> TEXT BLOCK

☆ ☆ ☆

Thomas G. Palaima and John Friend
The unyielding psychology of war, from Troy to Tikrit
SPECIAL TO THE AUSTIN AMERICAN-STATESMAN, p. A15
Wednesday, February 4, 2004
We have had about twice as many military fatalities in Iraq since May 1 as we had during major combat operations. What is this kind of war doing to our troops? For an answer, we can look to ancient and recent history.
In psychiatrist Jonathan Shay’s “Achilles in Vietnam: Combat Trauma and the Undoing of Character,” we learn that the symptoms and causes of combat-related post-traumatic stress disorder (PTSD) were the same for foot soldiers fighting on the plains of ancient Troy and for Shay’s patients who fought in Vietnam. War for soldiers on the ground holds grim and constant truths.
The key factor in soldiers’ combat experience that may lead to what Shay calls “ruin of good character” is “betrayal of what’s right.” Such betrayal can take many forms: equipment failure, faulty intelligence, death and injury on missions that have no clear purpose, death by friendly fire, cowardice or negligence among fellow soldiers or the failure of officers in charge to take all necessary measures to protect the lives of common soldiers. These are all things that can be controlled on our side of the equation.

☆ ☆ ☆

> WORK REQUIRED
Pick up the op-ed on the psychology of war right after its final sentence and continue writing it.

☆ ☆ ☆

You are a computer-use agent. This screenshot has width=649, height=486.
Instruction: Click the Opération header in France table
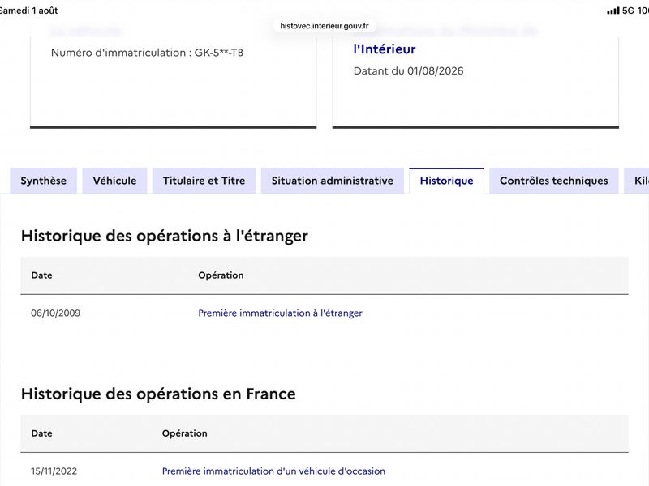pos(185,433)
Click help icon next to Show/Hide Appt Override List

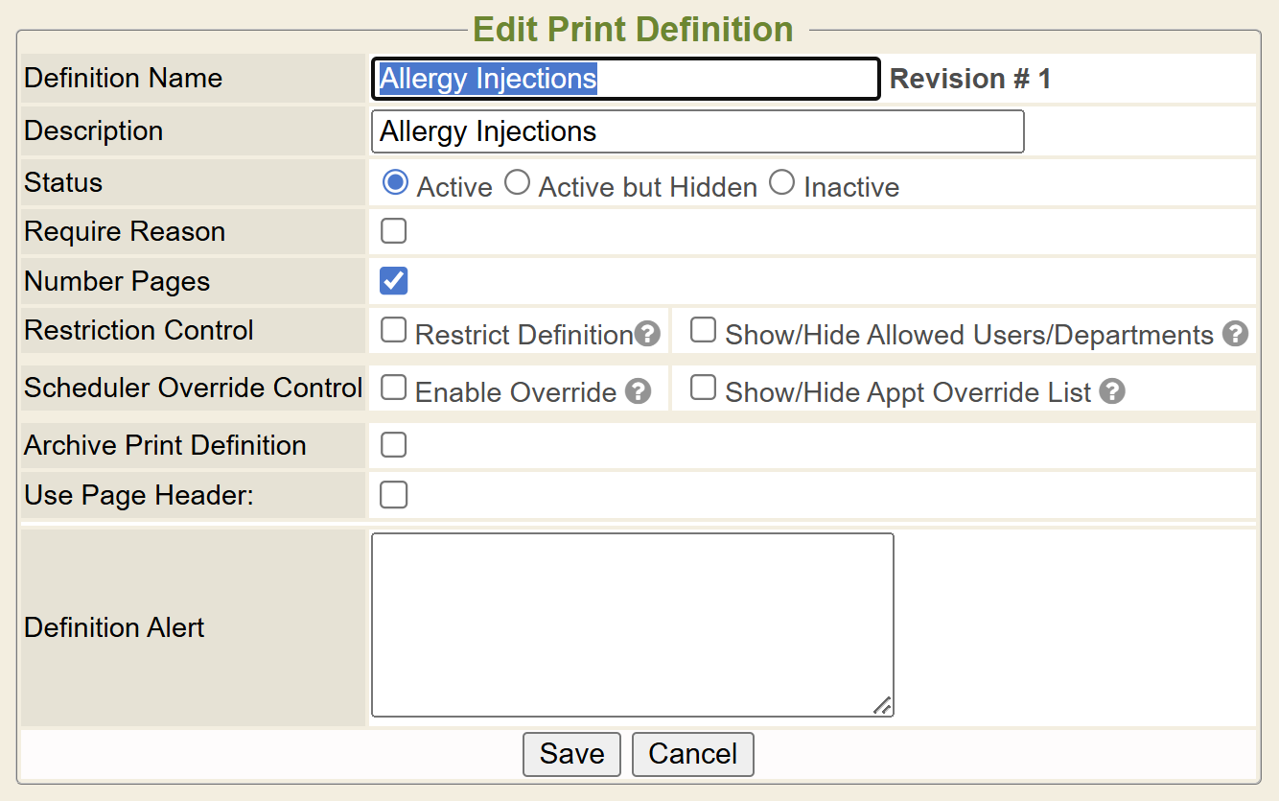(1111, 391)
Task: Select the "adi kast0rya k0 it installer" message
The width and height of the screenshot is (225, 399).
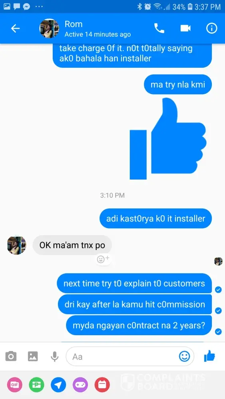Action: pos(156,218)
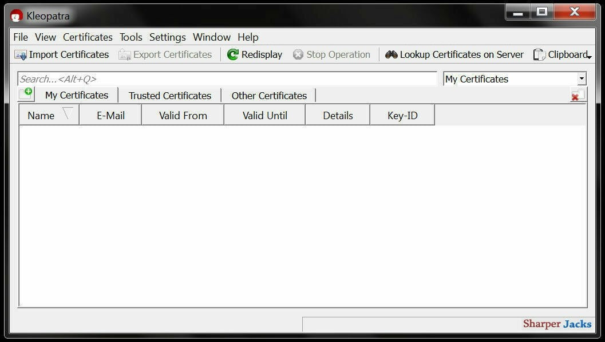Open the Tools menu

[x=131, y=37]
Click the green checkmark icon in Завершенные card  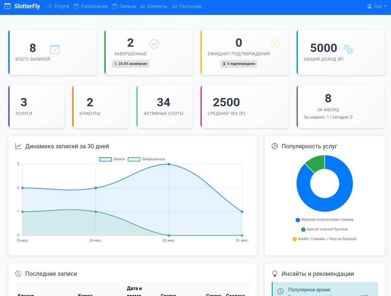154,44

☆ ☆ ☆

> WRITTEN ANSWER
One thing that is not under our control is the enemy’s refusal to fight on terms that we consider fair. This is what we can no longer control in Operation Iraqi Freedom.
From Jan. 21-27, 10 American soldiers were killed in seven separate bomb attacks. We are no longer fighting our kind of war, the kind that relies on superior firepower, superior-trained and -equipped personnel and superior mobility. What we are good at does not stop a bomb from exploding in a civilian vehicle.
Our soldiers have to be affected, and seriously. All non-accidental deaths and injuries in Iraq now come from terrorist or guerrilla-style violence. And Shay links the high incidence of PTSD among Vietnam veterans directly to the fact that in World War II and Korea, 3 percent to 4 percent of U.S. deaths came from mines and booby traps, but in Vietnam 11 percent of deaths and 17 percent of injuries came from such devices. They create a psychological environment of constant terror for soldiers on the ground.
Vietnam veteran-author Tim O’Brien tells us this in his first novel. He catalogues different hidden explosive devices and how they tear apart bodies. He even reckons time in human limbs: “In the three days I spent writing this, mines and men came together three more times. Seven more legs, one more arm.” This is O’Brien’s way of stressing the real and psychological costs of being exposed to such violence.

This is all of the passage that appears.